5% Rejected Claims Rate
All practices should strive to reduce their rejected claim rate to 5% or less if possible. Consider that the average practice has clean claims rate between 75% and 85%, 15% to 25% rejected claim rate is quite high. Consider that out of every 500 claims that are made, there are 125 that are rejected for one reason or another, you can see what kind of impact that it has for your revenues.
Even if most of the denied claims are finally accepted, you are still out the time, money, and effort it takes to get back lost revenue. When you consider what is required to finally get a rejected claim through, it is far more efficient to try and eliminate as many bad claims before they are rejected by the insurance company.
Why Rejected Claims Cost Your Practice
There are many billers willing to write off rejected claims as they are unable to keep up with the volume of rejections and denials. They feel it is better to focus on the 75% of claims that do pay. The problem is that the cost of the 25% that do not go through may be more than you think.
Billing becomes more expensive, especially when they cannot keep up with who has not paid their claim. The net collections slow down which again consumes more time and effort in the collection process. The good news is that there are inexpensive, effective ways to curb the rejection rate so that your practice collects more revenue.
Collecting More Revenue
– Work Rejections Quickly
– Spot Recurring Rejections and Make Adjustments
– Review All Validation Reports for Claims that have been Rejected
– Look at Software, Personnel, and Practice to Find Issues that Might be a Cause
When you put more effort into finding out why claims are rejected, you start to make discoveries about how your practice handles claims which leads to greater efficiency. At the very least, you discover patterns that can be corrected and highlight patients who need to pay before they can be seen again.

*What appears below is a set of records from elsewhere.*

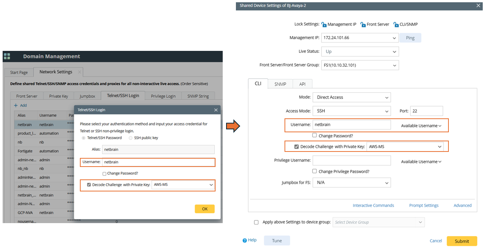Screen dimensions: 485x251
Task: Click the Submit button
Action: pyautogui.click(x=462, y=241)
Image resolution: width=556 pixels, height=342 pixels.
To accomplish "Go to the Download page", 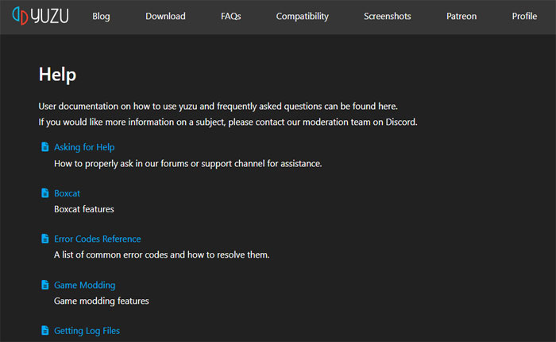I will (165, 16).
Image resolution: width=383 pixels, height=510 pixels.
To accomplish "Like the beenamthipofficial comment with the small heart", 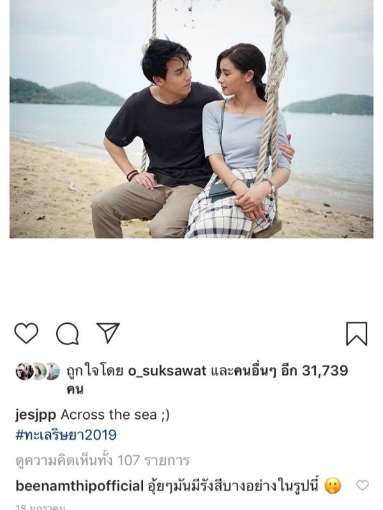I will click(x=362, y=485).
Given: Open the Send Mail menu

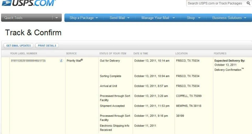Looking at the screenshot, I should [x=119, y=18].
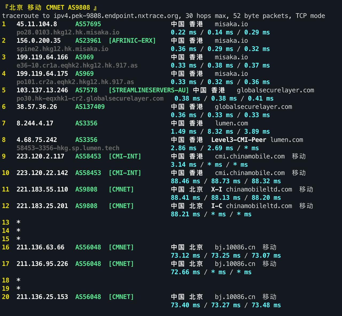Select cmi.chinamobile.com on hop 10
Image resolution: width=342 pixels, height=316 pixels.
coord(250,173)
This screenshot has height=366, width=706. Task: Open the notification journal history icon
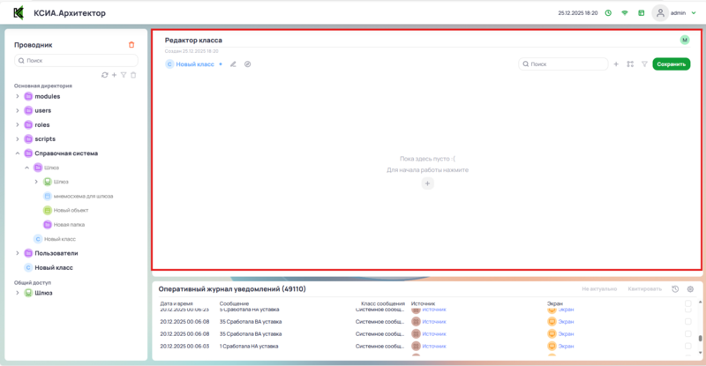tap(675, 289)
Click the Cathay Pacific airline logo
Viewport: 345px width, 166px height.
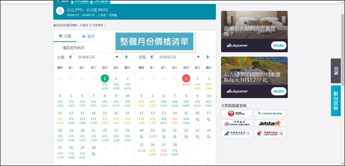coord(270,113)
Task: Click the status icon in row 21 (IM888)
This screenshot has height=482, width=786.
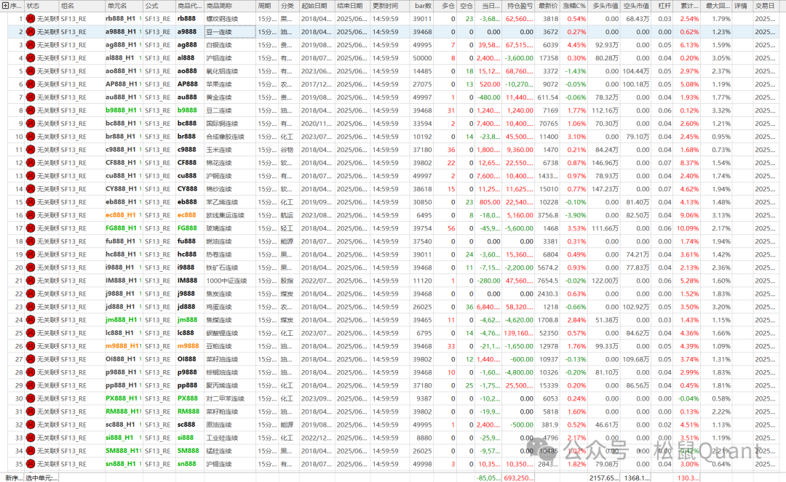Action: point(31,281)
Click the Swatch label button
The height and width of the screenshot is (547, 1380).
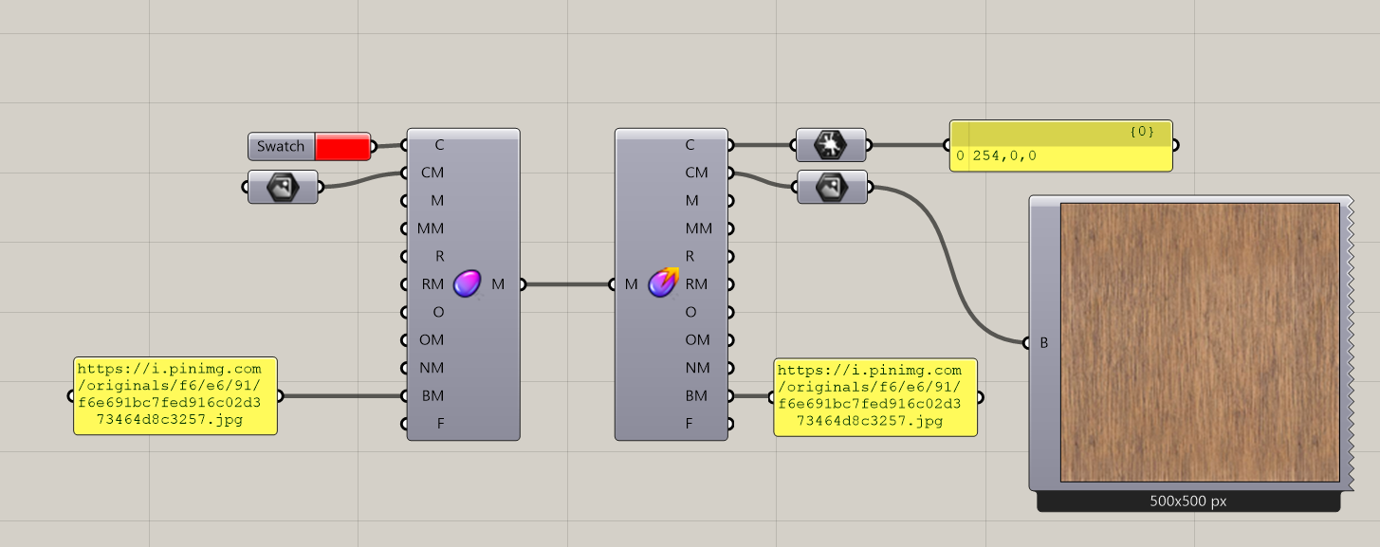click(x=281, y=147)
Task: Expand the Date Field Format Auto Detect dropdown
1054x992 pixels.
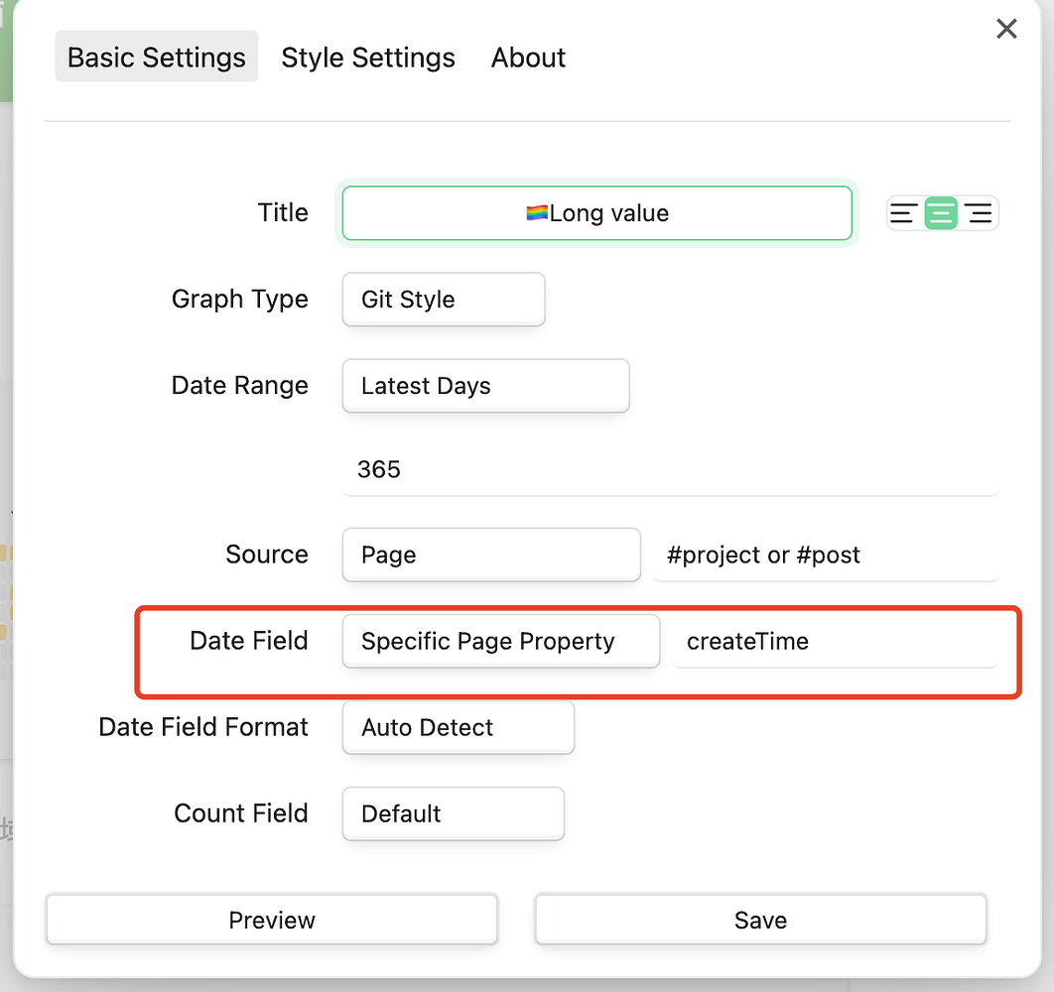Action: 458,727
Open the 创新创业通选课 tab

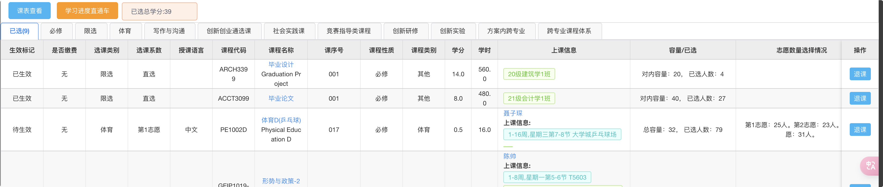229,31

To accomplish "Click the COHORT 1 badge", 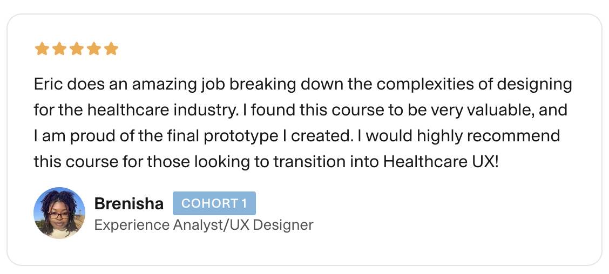I will pyautogui.click(x=214, y=203).
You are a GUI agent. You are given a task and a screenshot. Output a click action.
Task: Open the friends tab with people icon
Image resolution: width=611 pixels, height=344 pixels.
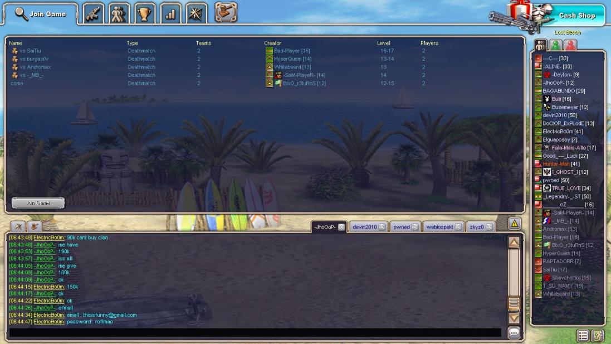point(119,14)
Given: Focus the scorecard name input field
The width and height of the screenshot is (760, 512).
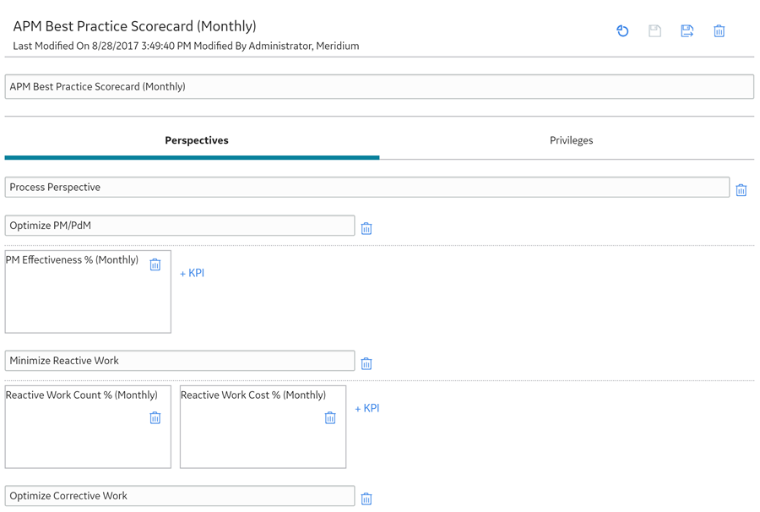Looking at the screenshot, I should coord(379,87).
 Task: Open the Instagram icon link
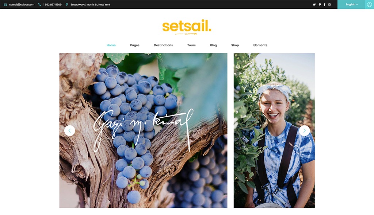[x=329, y=4]
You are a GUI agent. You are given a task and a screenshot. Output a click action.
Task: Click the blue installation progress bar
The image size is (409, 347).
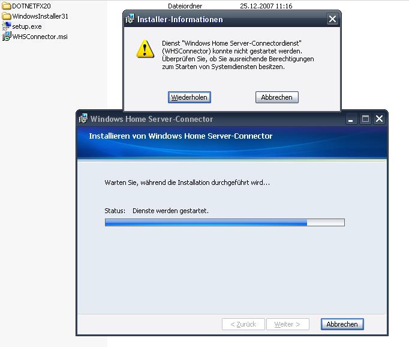(x=224, y=223)

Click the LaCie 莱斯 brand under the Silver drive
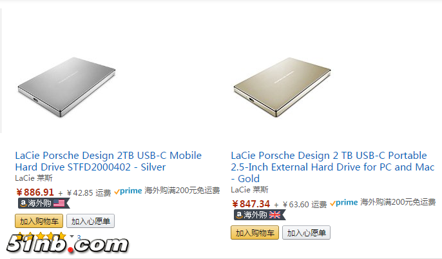point(34,178)
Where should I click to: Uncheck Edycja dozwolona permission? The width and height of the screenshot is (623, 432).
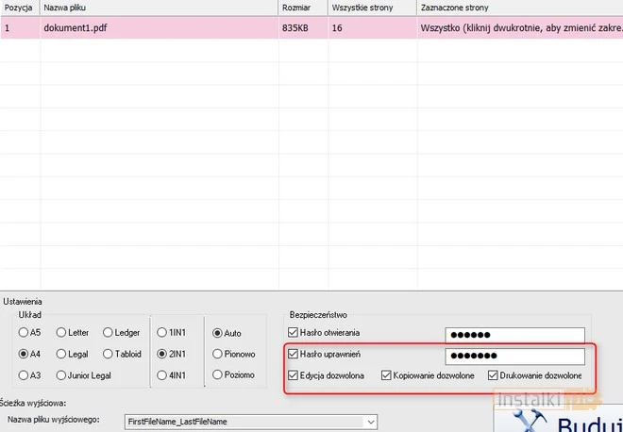pos(293,375)
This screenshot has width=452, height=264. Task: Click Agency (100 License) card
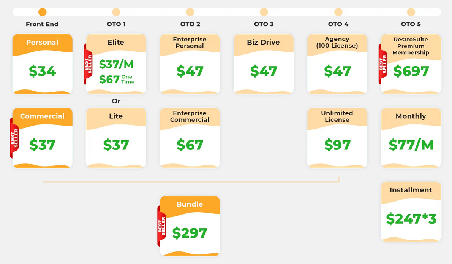click(x=337, y=64)
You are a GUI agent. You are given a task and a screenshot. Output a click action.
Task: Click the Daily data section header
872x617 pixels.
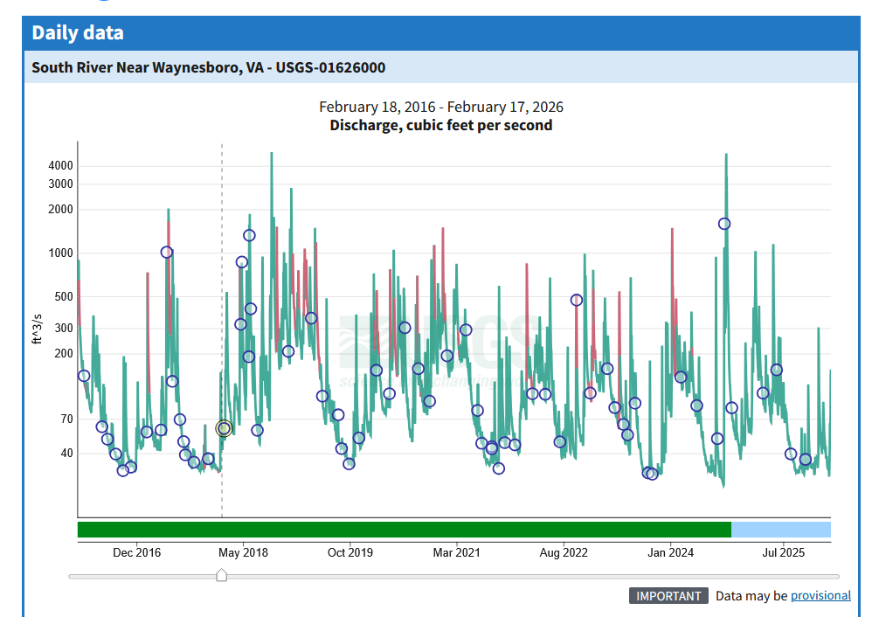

The more proactive you are in getting claims approved by verifying insurance coverage, asking patients who did not pay on their last visit to address the situation, and updating software and practices that might be contributing factors, the revenue stream increases.
By putting in effective denial management services, you can minimize the claims that come to your practice. Plus, you will make your medical billing more efficient as a result.